*Instruction*
Copy out the lines below word for word, leaving out the pictures.

* Begin Record extracts *

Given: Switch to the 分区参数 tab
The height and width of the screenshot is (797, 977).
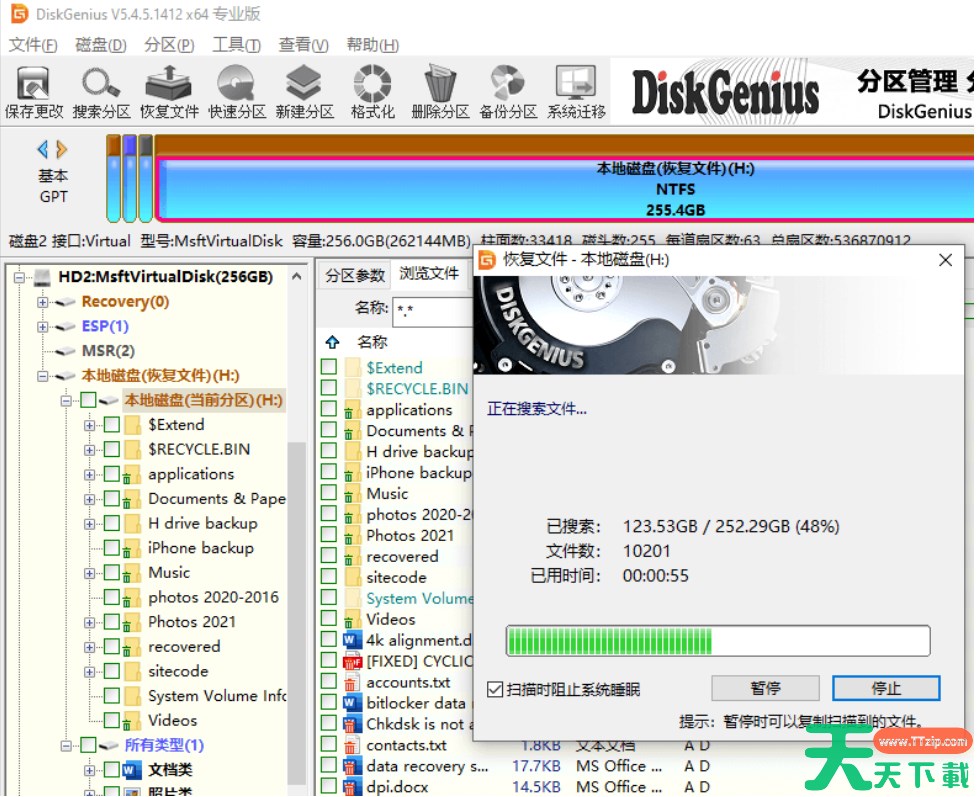Looking at the screenshot, I should click(355, 276).
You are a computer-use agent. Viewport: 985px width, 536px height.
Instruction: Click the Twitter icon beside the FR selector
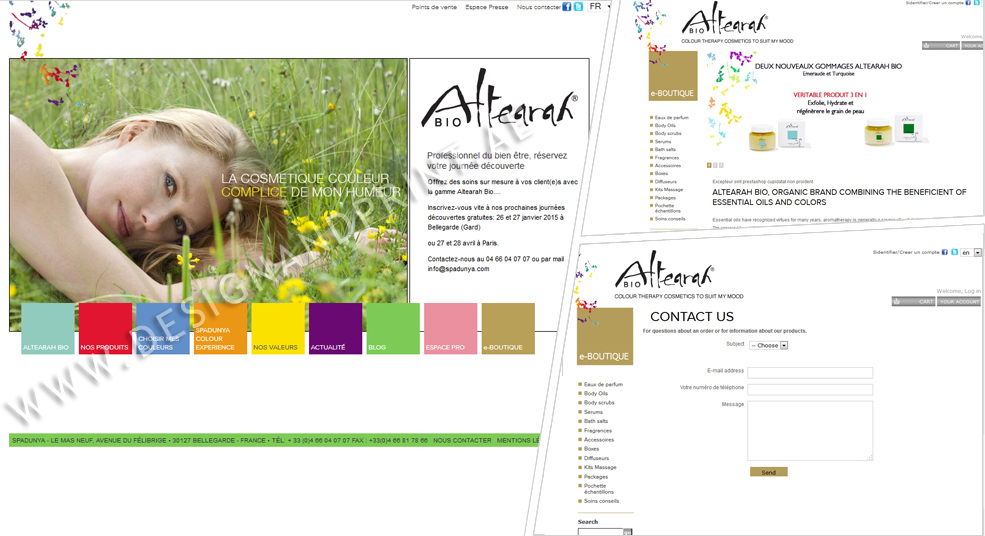tap(578, 6)
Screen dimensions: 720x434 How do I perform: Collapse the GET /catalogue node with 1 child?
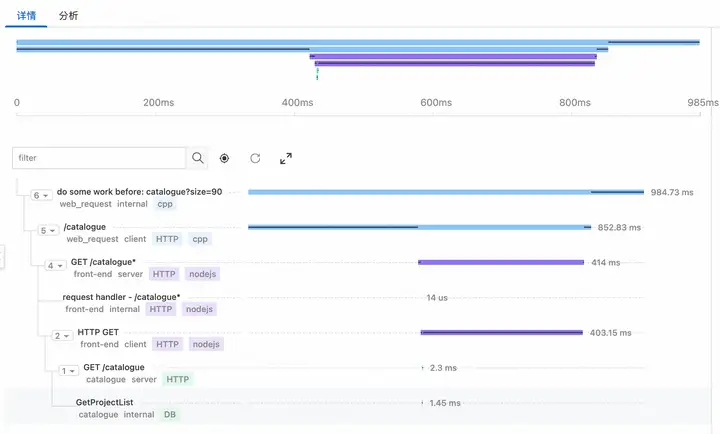69,371
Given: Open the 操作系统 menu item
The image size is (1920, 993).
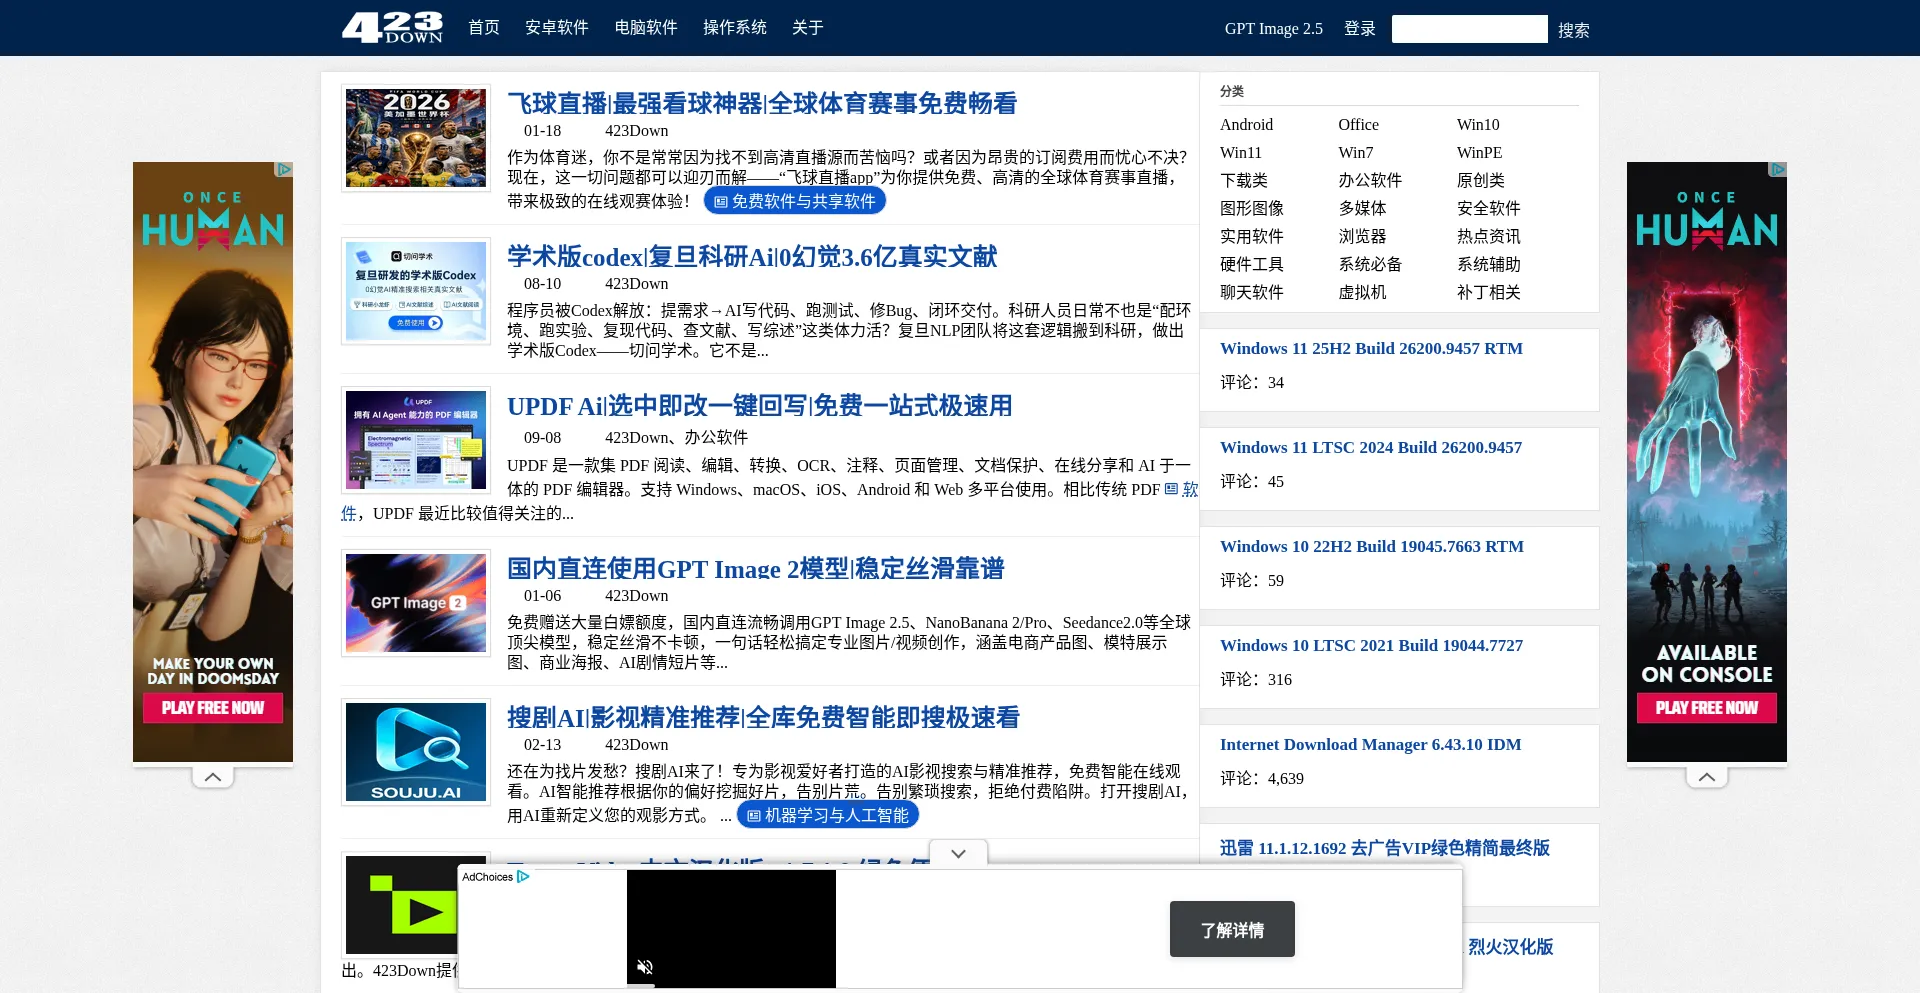Looking at the screenshot, I should coord(734,28).
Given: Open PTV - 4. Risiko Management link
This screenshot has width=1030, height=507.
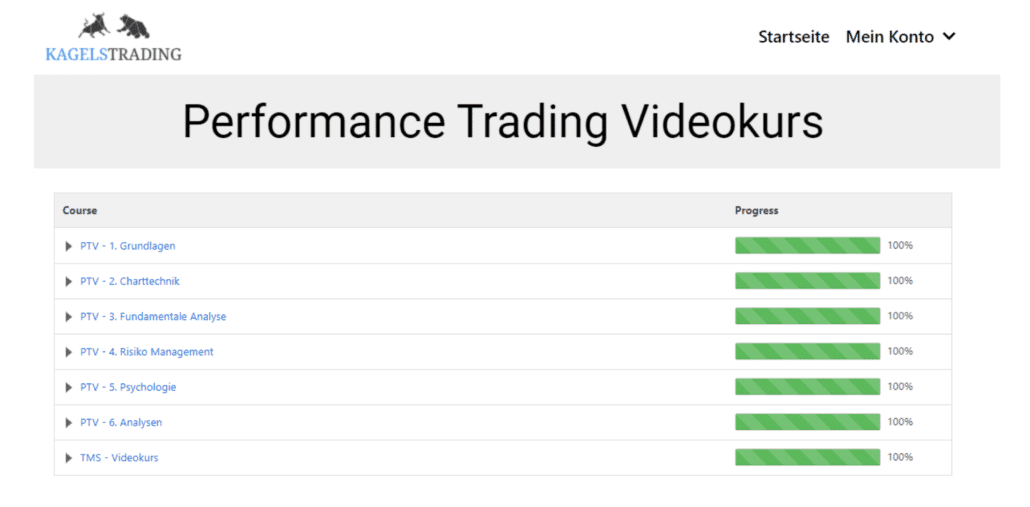Looking at the screenshot, I should point(146,352).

* End Record extracts *

*Full solution*
Given: Switch to the 分区参数 tab
The height and width of the screenshot is (797, 977).
Looking at the screenshot, I should click(355, 276).
You are a computer-use agent. Viewport: 985px width, 536px height.
Instruction: Click the Twitter icon beside the FR selector
tap(578, 6)
Screen dimensions: 720x434 How do I perform: Collapse the GET /catalogue node with 1 child?
69,371
Given: Open the 操作系统 menu item
The image size is (1920, 993).
Looking at the screenshot, I should coord(734,28).
Given: Open PTV - 4. Risiko Management link
This screenshot has width=1030, height=507.
Looking at the screenshot, I should point(146,352).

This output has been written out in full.